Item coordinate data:
· · · · ·

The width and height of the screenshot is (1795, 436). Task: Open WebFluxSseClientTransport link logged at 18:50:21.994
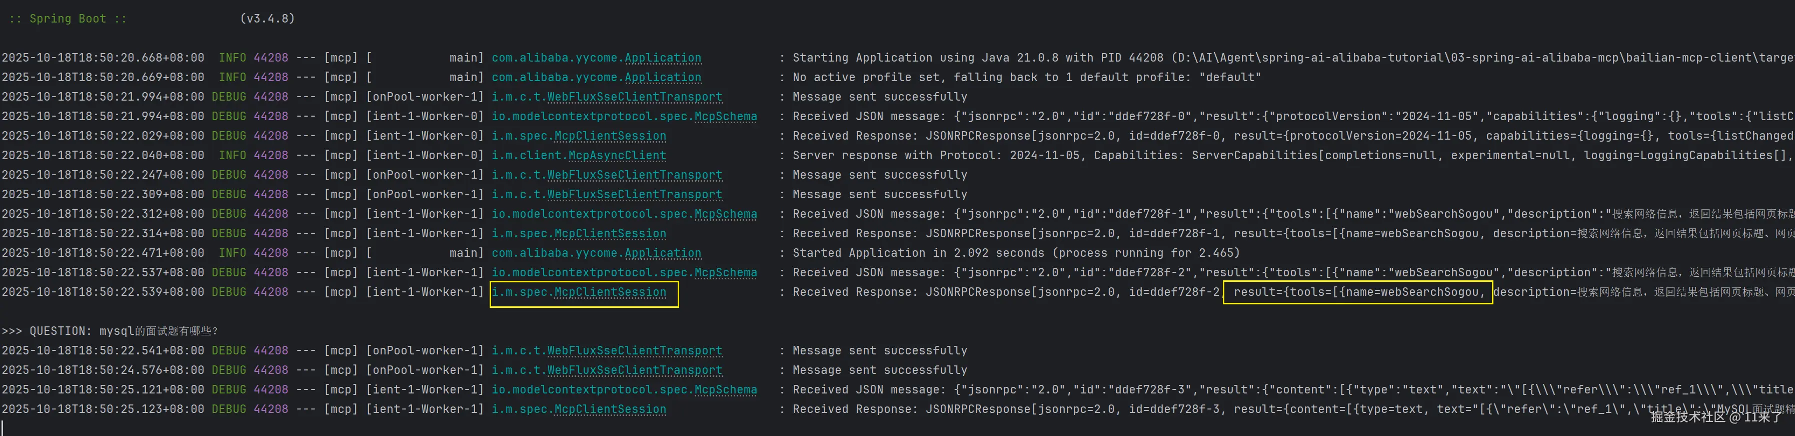[x=634, y=97]
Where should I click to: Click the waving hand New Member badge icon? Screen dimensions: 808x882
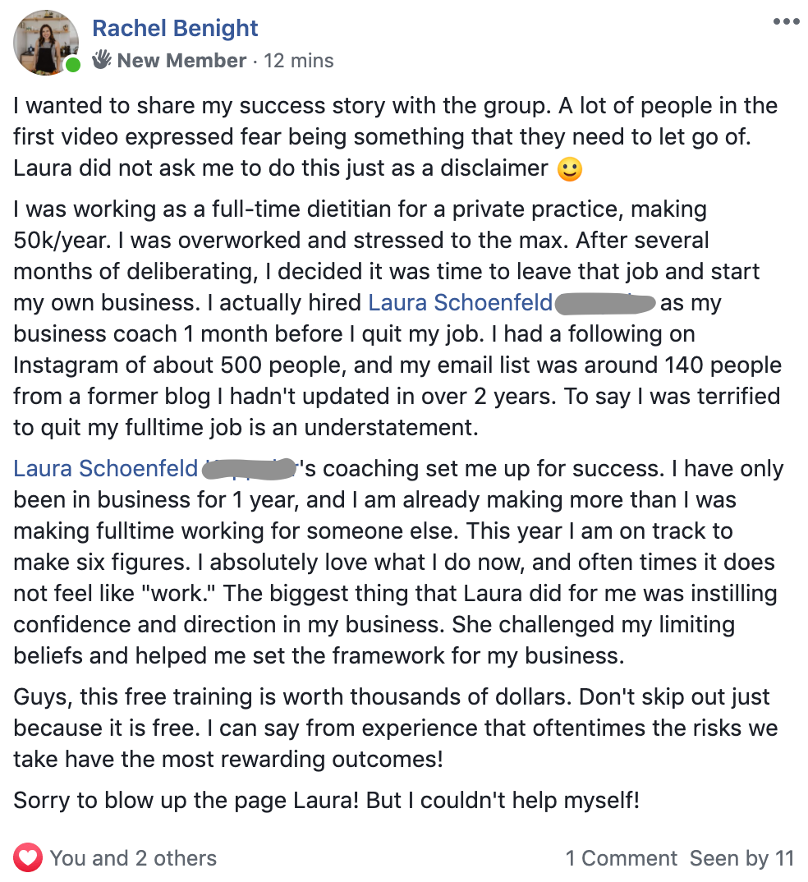[102, 60]
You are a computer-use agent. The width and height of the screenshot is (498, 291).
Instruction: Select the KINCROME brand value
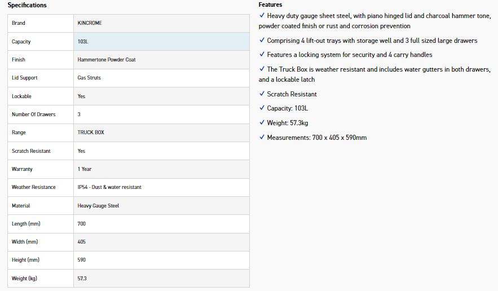click(x=90, y=23)
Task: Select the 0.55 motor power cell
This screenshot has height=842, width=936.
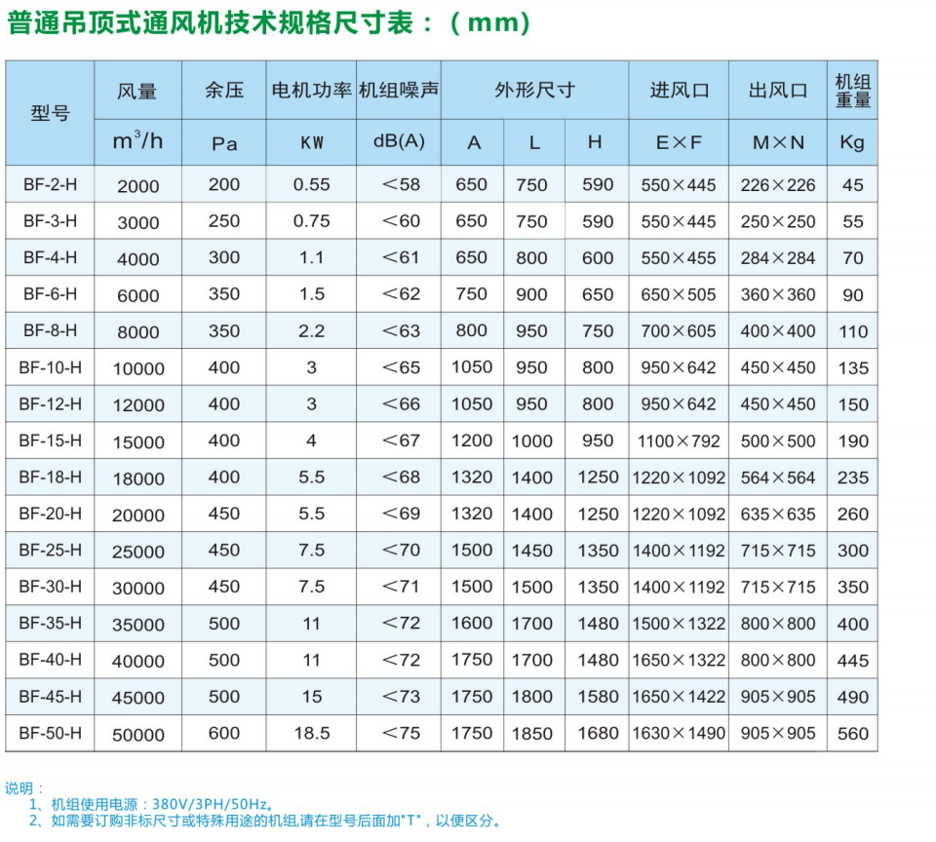Action: point(311,184)
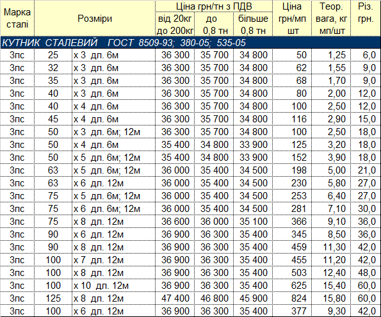
Task: Click the 'Марка сталі' column header
Action: (17, 18)
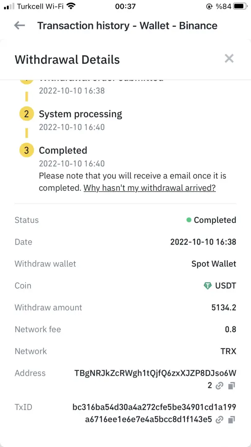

· · · · ·

Objective:
Change every occurrence of "screenshot" to "screen capture" throughout the records, keeping all else unchanged, and omit the pictures from your answer.

Correct result:
The width and height of the screen capture is (1795, 436). Task: Open WebFluxSseClientTransport link logged at 18:50:21.994
[x=634, y=97]
Where should I click to: Click the waving hand New Member badge icon? Screen dimensions: 808x882
[102, 60]
You are a computer-use agent. The width and height of the screen capture is (498, 291).
Instruction: Select the KINCROME brand value
click(x=90, y=23)
Task: Select the 0.55 motor power cell
This screen capture has height=842, width=936.
Action: point(311,184)
Task: Click the 'Марка сталі' column header
Action: (17, 18)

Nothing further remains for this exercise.